Os resultados mostram maior percentual de registros na faixa etária de 60 anos ou mais. O percentual de registros com doença estágio III e IV foi de 46,97%, enquanto de registros com quimioterapia, radioterapia ou ambos como primeiro tratamento foi de 50%. A proporção de pessoas com planos privados de saúde e odontológicos foi baixa. Até 75% dos pacientes não possuíam serviços de apoio ao diagnóstico de câncer e até 50% dos municípios não possuíam dentistas especialistas.

A maioria dos municípios (49,4%) iniciou o tratamento mais de 30 dias depois do diagnóstico inicial. Na análise da ACR, o tratamento com quimioterapia, radioterapia ou ambos explicou o maior tempo para o início do tratamento em todos os municípios e foi o mais relevante para prever o TIT. O modelo final também incluiu sítios anatômicos na cavidade oral e orofaringe e o número de serviços de tomografia computadorizada por 100 mil.

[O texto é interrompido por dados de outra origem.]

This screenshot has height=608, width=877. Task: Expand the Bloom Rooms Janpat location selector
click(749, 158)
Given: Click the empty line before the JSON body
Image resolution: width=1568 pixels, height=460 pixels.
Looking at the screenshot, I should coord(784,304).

A análise mostra que a maioria dos casos de COO no Brasil ainda é diagnosticada nos estágios III e IV, cenário que requer terapias mais complexas ou multimodais, envolvendo quimioterapia e radioterapia.

Entre os entraves associados ao atraso no início do tratamento nos municípios brasileiros estão fatores como oferta de quimioterapia ou radioterapia, o número de serviços de tomografia computadorizada por 100 mil habitantes e a localização anatômica do câncer classificado como cavidade oral (partes não especificadas de língua e boca, assoalho de boca e gengivas) e orofaringe (base de língua, palato, amígdalas e orofaringe).

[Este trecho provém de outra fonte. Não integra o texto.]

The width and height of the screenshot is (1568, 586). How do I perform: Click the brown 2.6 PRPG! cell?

Na literatura, os COO localizados no assoalho da boca e na língua são os tipos mais frequentes de câncer de cavidade oral relatados na população brasileira, embora este estudo ecológico tenha indicado que o câncer de orofaringe foi o que apresentou aumento da incidência mais significativo no Brasil. “O COO nesses locais, aliado ao crescimento lento e indolente, dificulta a identificação da lesão, o que faz com que os pacientes não procurem ajuda profissional nos estágios iniciais da doença e leva ao atrasa no tratamento”, analisam os autores.

Além disso, Montagnoli et al. destacam que alguns tipos de COO, especialmente sem HPV, tendem a metastatizar precocemente para os gânglios linfáticos cervicais, sem lesões primárias perceptíveis, sintomas ou alterações nas membranas mucosas. “Portanto, alguns profissionais podem subestimar a avaliação de malignidade e incorrer em atraso no encaminhamento ao serviço especializado”, esclarecem.

A íntegra do estudo está disponível na PlosOne em acesso aberto.